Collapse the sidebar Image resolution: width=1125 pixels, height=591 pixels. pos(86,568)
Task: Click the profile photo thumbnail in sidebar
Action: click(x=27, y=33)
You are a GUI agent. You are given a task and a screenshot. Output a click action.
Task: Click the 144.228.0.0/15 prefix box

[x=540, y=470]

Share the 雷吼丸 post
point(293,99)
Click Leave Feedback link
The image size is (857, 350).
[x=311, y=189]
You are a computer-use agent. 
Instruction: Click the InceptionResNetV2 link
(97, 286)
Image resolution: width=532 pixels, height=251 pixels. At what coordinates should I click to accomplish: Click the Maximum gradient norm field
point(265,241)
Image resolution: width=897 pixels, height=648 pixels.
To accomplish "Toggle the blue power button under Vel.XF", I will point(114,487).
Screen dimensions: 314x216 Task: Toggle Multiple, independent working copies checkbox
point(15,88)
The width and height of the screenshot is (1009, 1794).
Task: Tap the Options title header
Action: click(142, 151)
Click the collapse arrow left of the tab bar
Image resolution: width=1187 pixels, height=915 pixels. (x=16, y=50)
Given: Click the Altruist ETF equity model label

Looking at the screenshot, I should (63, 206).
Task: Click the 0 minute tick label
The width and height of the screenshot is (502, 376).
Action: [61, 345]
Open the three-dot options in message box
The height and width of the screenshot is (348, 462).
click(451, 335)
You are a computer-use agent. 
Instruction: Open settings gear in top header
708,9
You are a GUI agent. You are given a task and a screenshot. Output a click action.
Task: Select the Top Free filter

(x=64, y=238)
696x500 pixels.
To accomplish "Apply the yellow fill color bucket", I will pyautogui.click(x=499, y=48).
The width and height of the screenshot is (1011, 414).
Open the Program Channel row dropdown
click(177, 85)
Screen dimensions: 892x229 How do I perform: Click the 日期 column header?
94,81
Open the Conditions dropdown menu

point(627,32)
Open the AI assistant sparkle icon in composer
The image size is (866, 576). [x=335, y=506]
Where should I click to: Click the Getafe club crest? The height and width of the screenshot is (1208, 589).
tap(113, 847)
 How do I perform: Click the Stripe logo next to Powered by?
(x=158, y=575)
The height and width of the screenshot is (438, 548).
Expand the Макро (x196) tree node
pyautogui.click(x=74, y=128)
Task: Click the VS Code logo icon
------------------------------------
Work required:
Reproduce each line of the material exactly as given.

Task response:
Collapse the sidebar Image resolution: width=1125 pixels, height=591 pixels. pos(86,568)
Task: Click the profile photo thumbnail in sidebar
Action: click(x=27, y=33)
You are a GUI agent. You are given a task and a screenshot. Output a click action.
Task: Click the 144.228.0.0/15 prefix box

[x=540, y=470]

Share the 雷吼丸 post
point(293,99)
Click Leave Feedback link
The image size is (857, 350).
[x=311, y=189]
You are a computer-use agent. 
Instruction: Click the InceptionResNetV2 link
(97, 286)
Image resolution: width=532 pixels, height=251 pixels. At what coordinates should I click to accomplish: Click the Maximum gradient norm field
point(265,241)
Image resolution: width=897 pixels, height=648 pixels.
To accomplish "Toggle the blue power button under Vel.XF", I will point(114,487).
Screen dimensions: 314x216 Task: Toggle Multiple, independent working copies checkbox
point(15,88)
The width and height of the screenshot is (1009, 1794).
Task: Tap the Options title header
Action: click(142, 151)
Click the collapse arrow left of the tab bar
Image resolution: width=1187 pixels, height=915 pixels. (x=16, y=50)
Given: Click the Altruist ETF equity model label

Looking at the screenshot, I should (63, 206).
Task: Click the 0 minute tick label
The width and height of the screenshot is (502, 376).
Action: [61, 345]
Open the three-dot options in message box
The height and width of the screenshot is (348, 462).
click(451, 335)
You are a computer-use agent. 
Instruction: Open settings gear in top header
708,9
You are a GUI agent. You are given a task and a screenshot. Output a click action.
Task: Select the Top Free filter

(x=64, y=238)
696x500 pixels.
To accomplish "Apply the yellow fill color bucket", I will pyautogui.click(x=499, y=48).
The width and height of the screenshot is (1011, 414).
Open the Program Channel row dropdown
click(177, 85)
Screen dimensions: 892x229 How do I perform: Click the 日期 column header?
94,81
Open the Conditions dropdown menu

point(627,32)
Open the AI assistant sparkle icon in composer
The image size is (866, 576). [x=335, y=506]
Where should I click to: Click the Getafe club crest? The height and width of the screenshot is (1208, 589).
tap(113, 847)
 How do I perform: Click the Stripe logo next to Powered by?
(x=158, y=575)
The height and width of the screenshot is (438, 548).
Expand the Макро (x196) tree node
pyautogui.click(x=74, y=128)
Task: Click the VS Code logo icon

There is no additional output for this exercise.